Join me for a moment, won't you, as we look back at the ACC's ultra-suave expansion process:

  • Its imperialistic intentions publicly outed by Big East commissioner Mike Tranghese in late April, the ACC speeds up its timetable and things appear to be going smoothly. In mid-May, the league votes 7-2 to begin discussions with Miami, Syracuse and Boston College and schedules visits to each campus.

  • But wait, Virginia Tech is not pleased. Nor is Virginia's governor, senator, attorney general or state bird. The political gun now pointed at his head, UVa president John Casteen becomes a fatal third dissenter (along with Duke and North Carolina) to full-fledged expansion.

    "Hmm," says ACC commissioner John Swofford. "Information that could have been brought to my attention yesterday."

  • In a series of conference calls, the ACC's presidents start concocting Plan B ... and C and D and E. Among the scenarios discussed: Adding four teams: Miami, Syracuse, Boston College and Virginia Tech; adding only Miami; or, adding the Big East's entire membership as well as any or all teams the Big East might be considering as replacements.

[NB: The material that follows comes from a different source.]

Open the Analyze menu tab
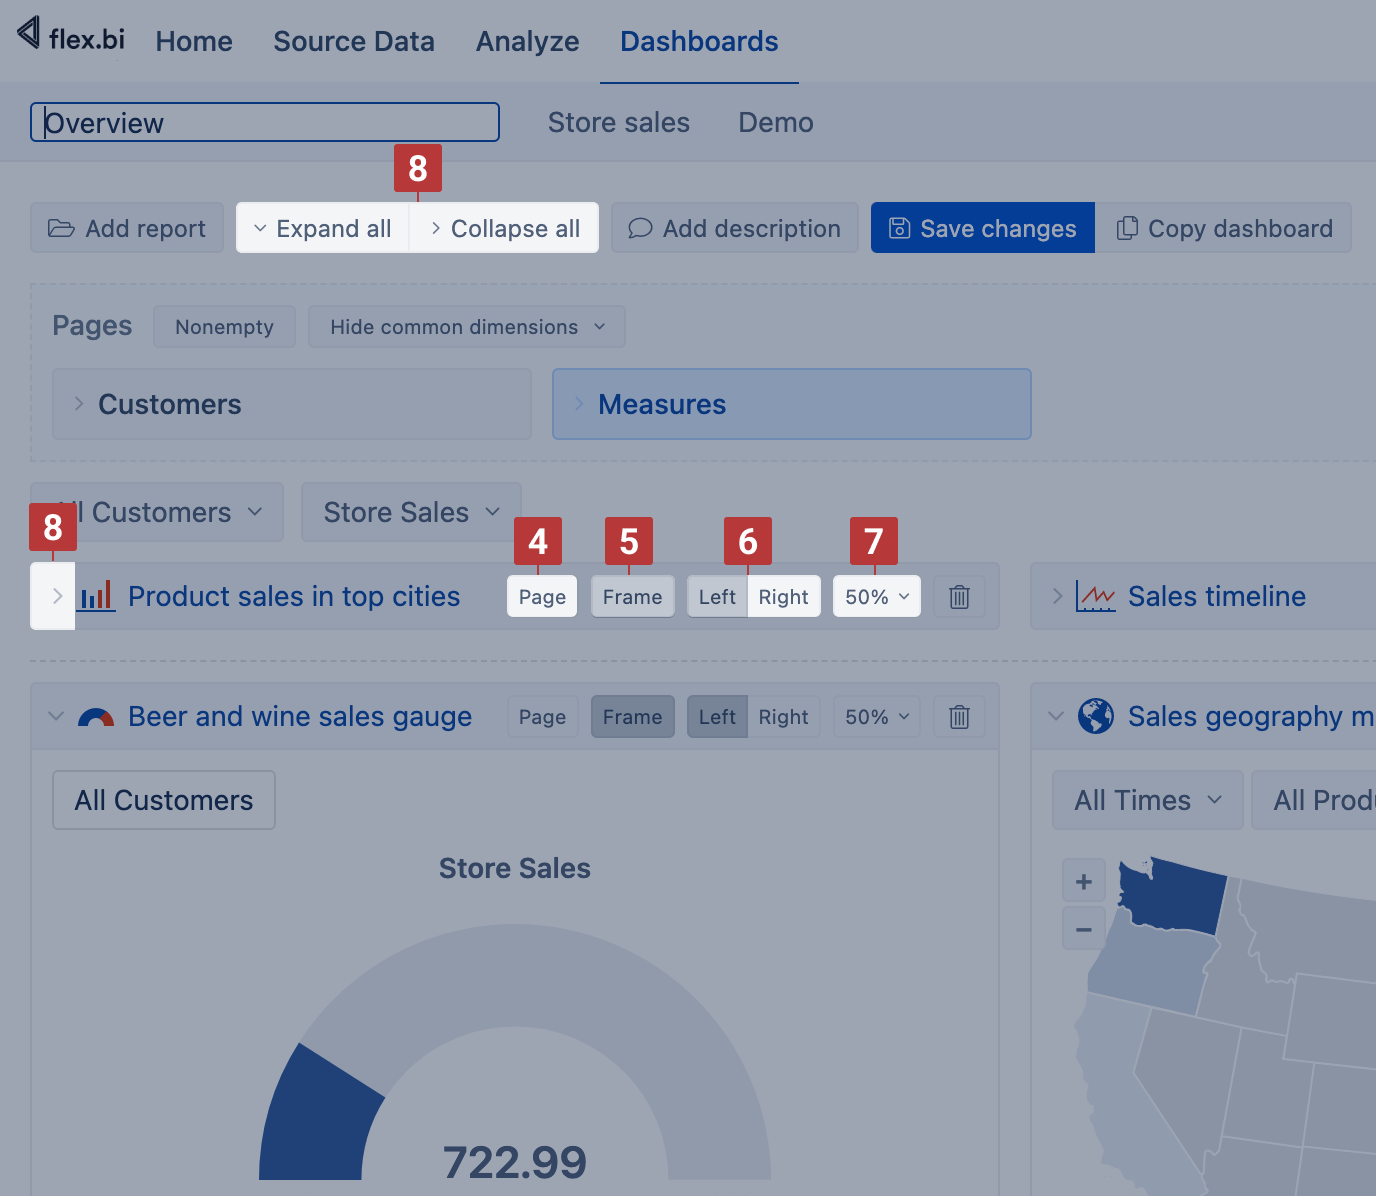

  • Finally, after one more all-night session Tuesday (technically a teleconference, but it's still tempting to picture nine guys lying around a smoke-filled room, ties undone, empty Coke bottles and boxes of chicken wings strewn about the place), the ACC reportedly comes to a consensus. But it's a heretofore-never-discussed, completely-out-of-left-field compromise that seems in no way to satisfy any of the goals they had hoped to achieve by expansion.

    So you're saying that after all this, ACC, you're going to stop one team short of getting a championship game? You're willing to water down your prestigious basketball league with two traditional non-factors while excluding the reigning national champion? You're going to invite one school, Virginia Tech, that sued you, while, after two months of courtship, kicking Syracuse and Boston College to the curb and basically stomping on their faces?

    Note to self: Take ACC off Christmas card list.

    A month ago, there was little reason to balk at the ACC expanding. I'm not naive enough to think college football is any different than any other business, where the players involved have the right to do whatever it takes to better their respective positions. And while the ramifications would be unfortunate for the Big East's remaining teams, I've never bought into the Tranghese-fed company line that the state of college football is somehow dependent on a healthy Big East.

    But at this point, it's as if the ACC doesn't deserve Miami and Virginia Tech. Nor, it would seem, should the league be all that appealing to them.

    From the start, the Hurricanes had aligned themselves with Syracuse and, to a lesser degree, BC. Are they really prepared to cut all ties with their Northeast counterparts? Furthermore, the Orangemen and Eagles were much less of a threat to the 'Canes' annual BCS hopes than will be the Hokies. And with no championship game, any financial benefits from a new league no longer seem obvious.

    And while it's understandable that Virginia Tech didn't want to get left behind in all this, does the school understand just how silly it would look to jump ship at this point, having first lobbied the ACC for inclusion, then turning against it, then pulling a power play of its own?

    Even before the ACC unveiled its last desperate hand Tuesday night, Duke coach Mike Krzyzewski -- one of the few reasonable voices throughout this mess -- had summed up the past two months quite aptly when he said, "Obviously, we haven't distinguished ourselves in how we've gone about this."

    Krzyzewski also added his hope that the two leagues could soon begin "mending fences" torn down in this fiasco.

    Well, here's one good way to get the ball rolling: Let's everybody go back to where they came from.

    Stewart Mandel covers college sports for SI.com.